We have studied the effect of ergosterol, an important component of fungal plasma membranes, on the physical properties of dipalmitoylphosphatidylcholine (DPPC) multibilayers using deuterium nuclear magnetic resonance ((2)H NMR) and differential scanning calorimetry (DSC). For the (2)H NMR experiments the sn-1 chain of DPPC was perdeuterated and NMR spectra were taken as a function of temperature and ergosterol concentration. The phase diagram, constructed from the NMR spectra and the DSC thermograms, exhibits both solid-ordered (so) + liquid-ordered (lo) and liquid-disordered (ld) + lo phase coexistence regions with a clear three-phase line. This is the first demonstration that lo domains exist in liquid crystalline membranes containing ergosterol. The domain sizes in the ld+lo phase coexistence region were estimated by analyzing the exchange of labeled DPPC between the two regions, and depend on ergosterol concentration.

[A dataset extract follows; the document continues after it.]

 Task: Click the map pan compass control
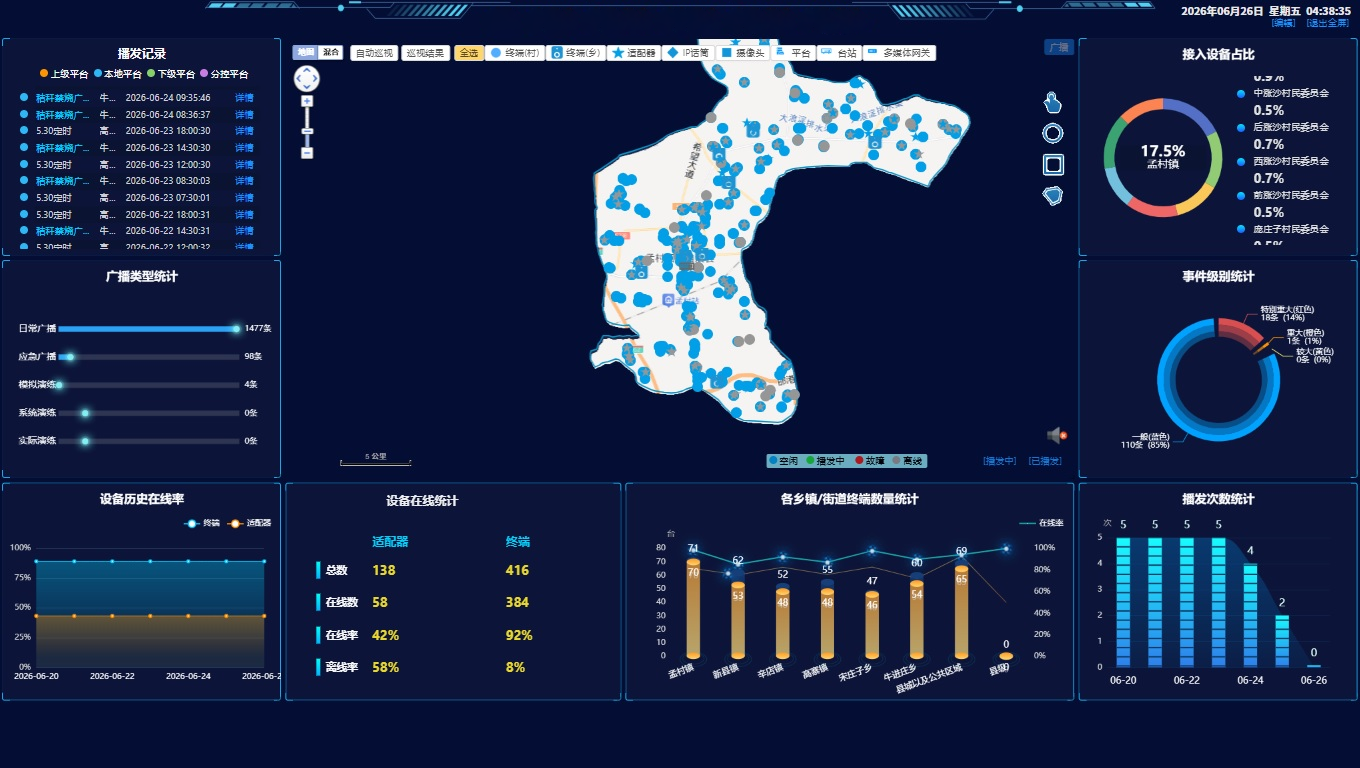pyautogui.click(x=307, y=78)
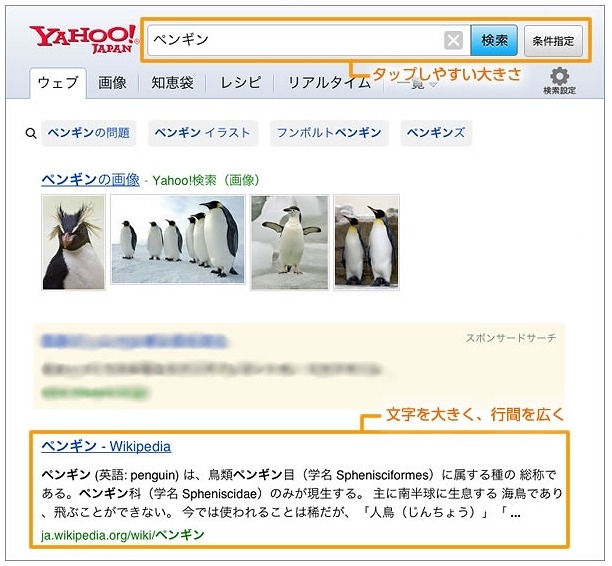Open the crested rockhopper penguin thumbnail

coord(73,242)
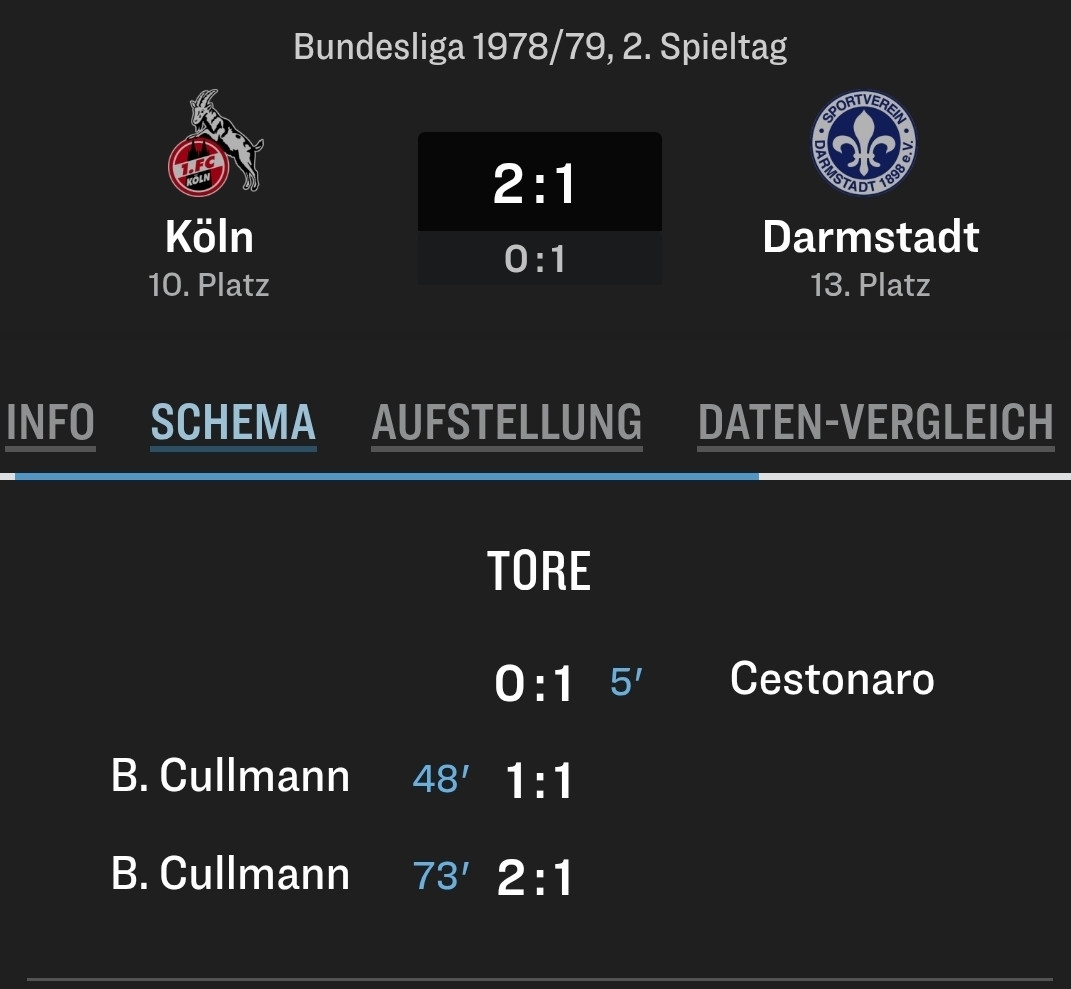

The DPPC-ergosterol phase diagram is similar to that of the DPPC-cholesterol multibilayer system except that the so+lo and ld+lo phase coexistence regions are considerably broader.

FIGURE 1

²H NMR spectra of (A) pure DPPC-d31 and (B) 95:5 DPPC-d31/ergosterol as a function of temperature.

FIGURE 2

²H NMR spectra of DPPC-d31/ergosterol as a function of ergosterol concentration at T = 42°C.

FIGURE 3

²H NMR spectra of DPPC-d31/ergosterol as a function of ergosterol concentration at T = 38°C.

FIGURE 4

²H NMR spectra as a function of temperature for 84:16 DPPC-d31/ergosterol.

FIGURE 5

The temperature dependence of M₁ for DPPC-d31/ergosterol at various ergosterol concentrations: 0 mol% (▾); 5 mol% (▵); 10 mol% (▪); 13 mol% (○); 16 mol% (♦); 20 mol% (∇); 25 mol% (•); 27.5 mol% (⋄); 30 mol% (▴); 35 mol% (□); 42 mol% (⊕).

FIGURE 6

M₁ as a function of ergosterol concentration for DPPC-d31/ergosterol at: 41°C (•); 42°C (⋄); 43°C (▪); 44°C (⊗); 45°C (▴); 47°C (○); 48°C (▾); 49°C (□); 50°C (♦); 53°C (▵); 57°C (⊕). The lines are guides to the eye.

FIGURE 7

The depaked spectra of 75:25 DPPC-d31/ergosterol as a function of temperature. Because the spectra are symmetrical, we show only the high-frequency half of each.

FIGURE 8

The depaked spectra of DPPC-d31/ergosterol as a function of ergosterol concentration at T = 45°C.

FIGURE 9

DSC scans of DPPC/ergosterol. Note that to compare DSC with NMR data one must shift the DSC temperature by −2°C, given the fact that DPPC chain deuteration reduces the transition temperature by 2°C.

FIGURE 10

Partial phase diagram of the DPPC/ergosterol membrane. Midpoint of the transition from M₁(T) curves (Fig. 5) (•); onset or end of transition in M₁(T) curves (□); obtained by inspection of the depaked spectra versus ergosterol concentration (Fig. 8) (⋄); end of transition in DSC data (shifted by −2°C) (♦); obtained by inspection of the depaked spectra versus temperature (Fig. 7) (▴); obtained from M₁(ergosterol) curves (Fig. 6) (○); obtained from spectral subtraction (▪); the onset of transition in M₁(T) curves for MLDs having ergosterol concentrations of 25, 27.5, or 30 mol% (▵).

FIGURE 11

The root mean squared distance (〈Δx²〉)^1/2 diffused by DPPC-d31 as a function of ergosterol concentration at T = 45°C. The lines are guides to the eye.

FIGURE 12

The quadrupolar splitting of the CD₃ doublet as a function of sterol concentration. DPPC-d31/ergosterol at 42°C (▪); DPPC-d62/cholesterol at 40°C (□). The lines are guides to the eye.